Your goal ::
Here are some records; copy every line that holds the word "agent".

START Material for this exercise

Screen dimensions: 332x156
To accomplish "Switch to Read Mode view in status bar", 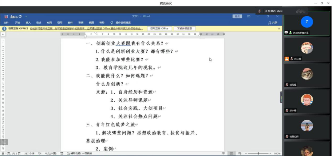I will (x=223, y=153).
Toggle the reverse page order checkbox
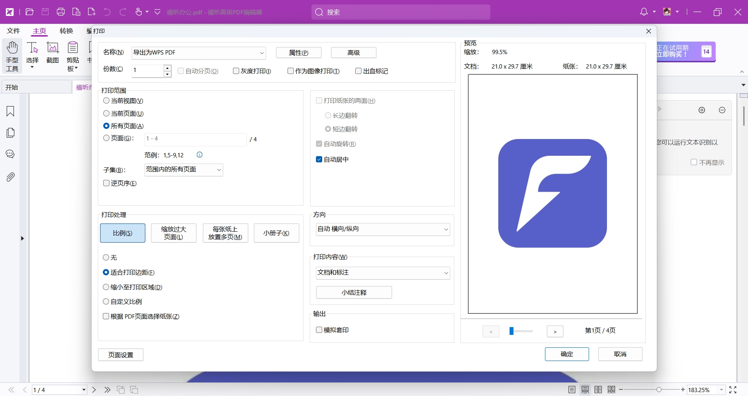 click(106, 183)
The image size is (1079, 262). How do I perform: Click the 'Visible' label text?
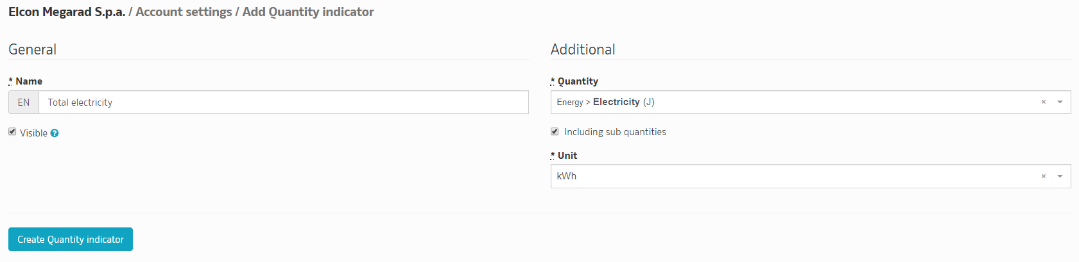coord(33,133)
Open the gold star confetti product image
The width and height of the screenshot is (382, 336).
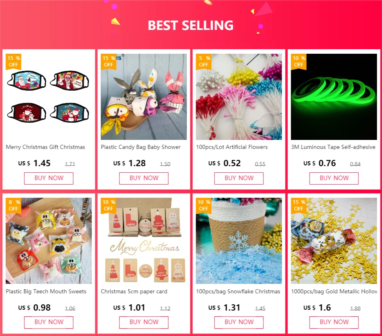click(x=334, y=241)
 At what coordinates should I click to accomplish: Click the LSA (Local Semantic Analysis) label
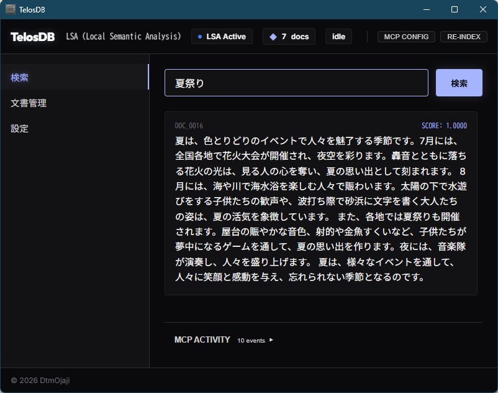tap(124, 37)
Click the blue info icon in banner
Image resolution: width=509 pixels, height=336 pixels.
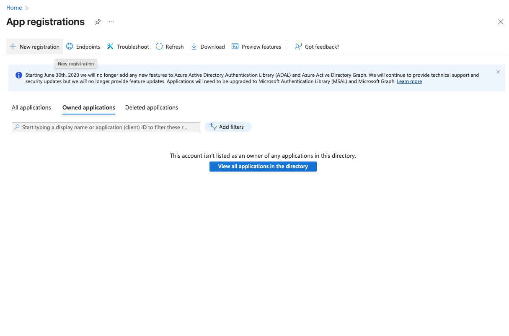(19, 76)
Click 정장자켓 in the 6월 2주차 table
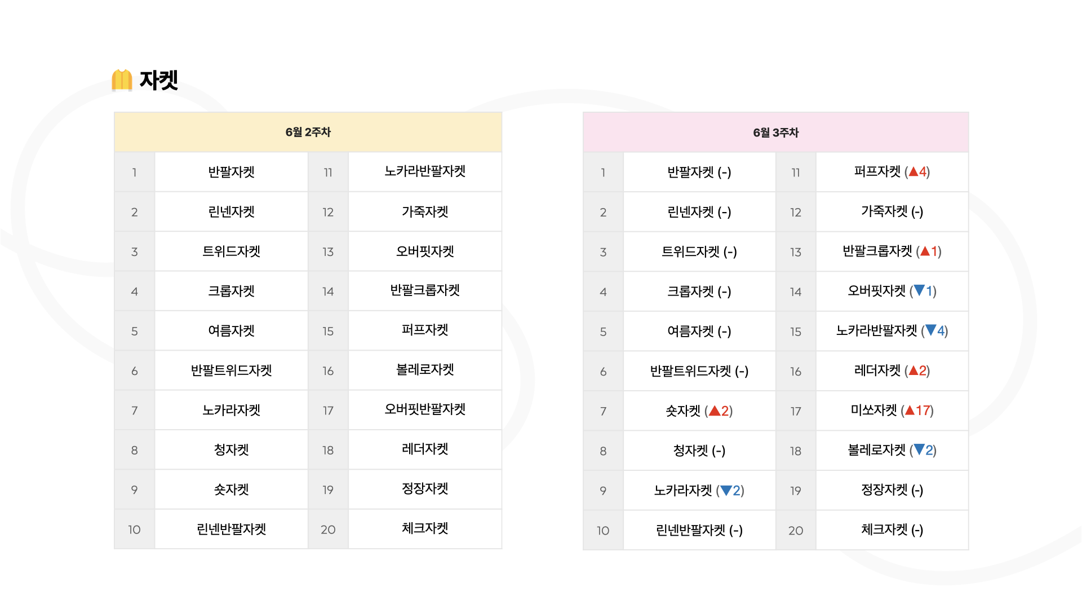The height and width of the screenshot is (609, 1082). pyautogui.click(x=425, y=489)
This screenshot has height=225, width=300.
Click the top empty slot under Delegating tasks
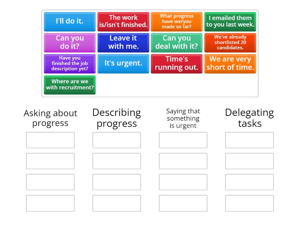[249, 140]
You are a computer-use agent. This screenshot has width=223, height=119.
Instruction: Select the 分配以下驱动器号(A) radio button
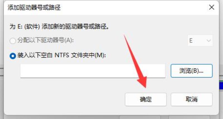[13, 41]
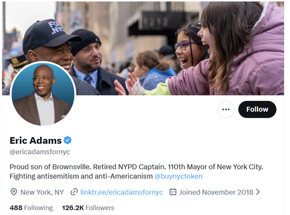Open the @buynyctoken mention link

point(178,176)
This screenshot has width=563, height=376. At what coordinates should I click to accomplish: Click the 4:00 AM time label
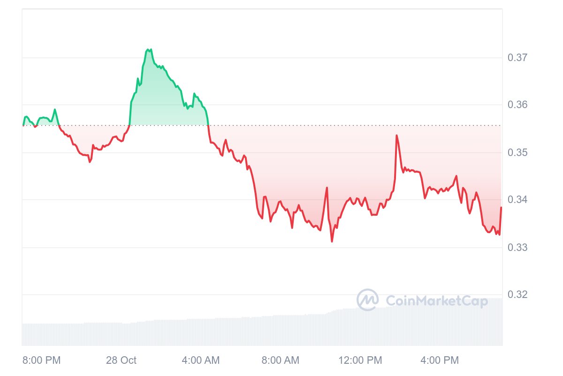pyautogui.click(x=200, y=360)
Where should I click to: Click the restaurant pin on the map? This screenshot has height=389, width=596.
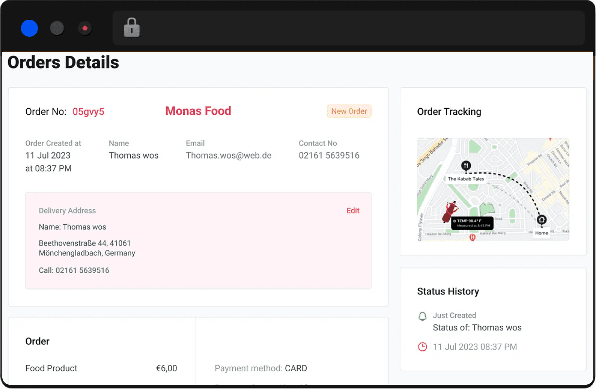(x=466, y=166)
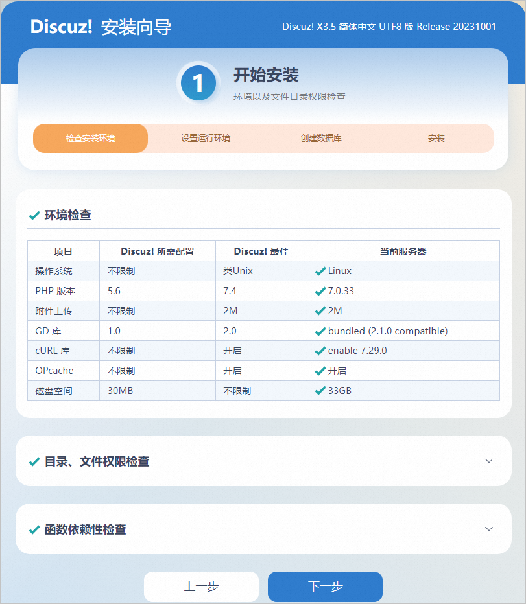Click checkmark next to enable 7.29.0
The image size is (526, 604).
320,351
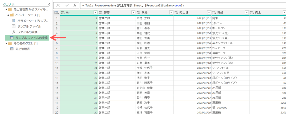Click the ABC123 type icon for 売上日 column
Screen dimensions: 286x114
click(176, 12)
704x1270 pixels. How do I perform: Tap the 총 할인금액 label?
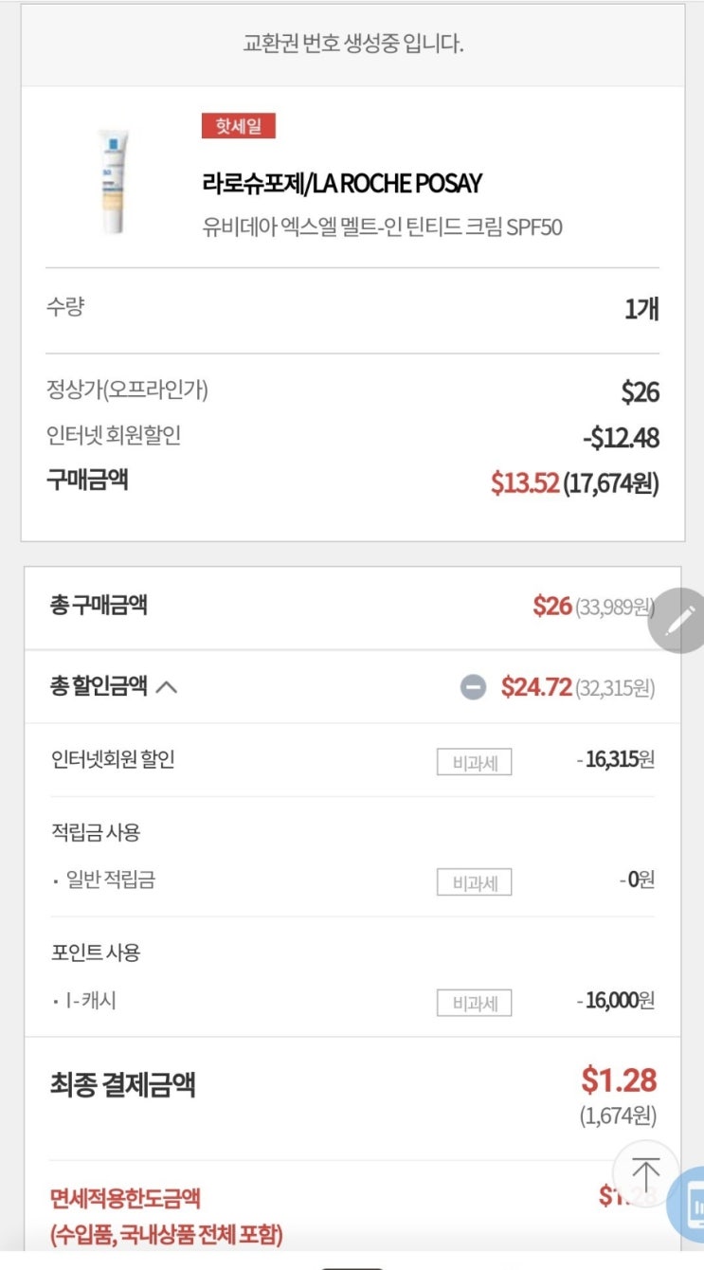pyautogui.click(x=99, y=686)
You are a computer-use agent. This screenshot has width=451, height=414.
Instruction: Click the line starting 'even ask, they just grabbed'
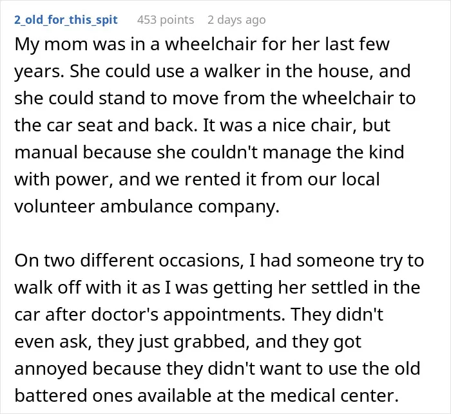coord(187,342)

END Material for this exercise

The answer ::
You are a computer-use agent. This screenshot has width=223, height=119.
You are a computer-use agent. This screenshot has width=451, height=414.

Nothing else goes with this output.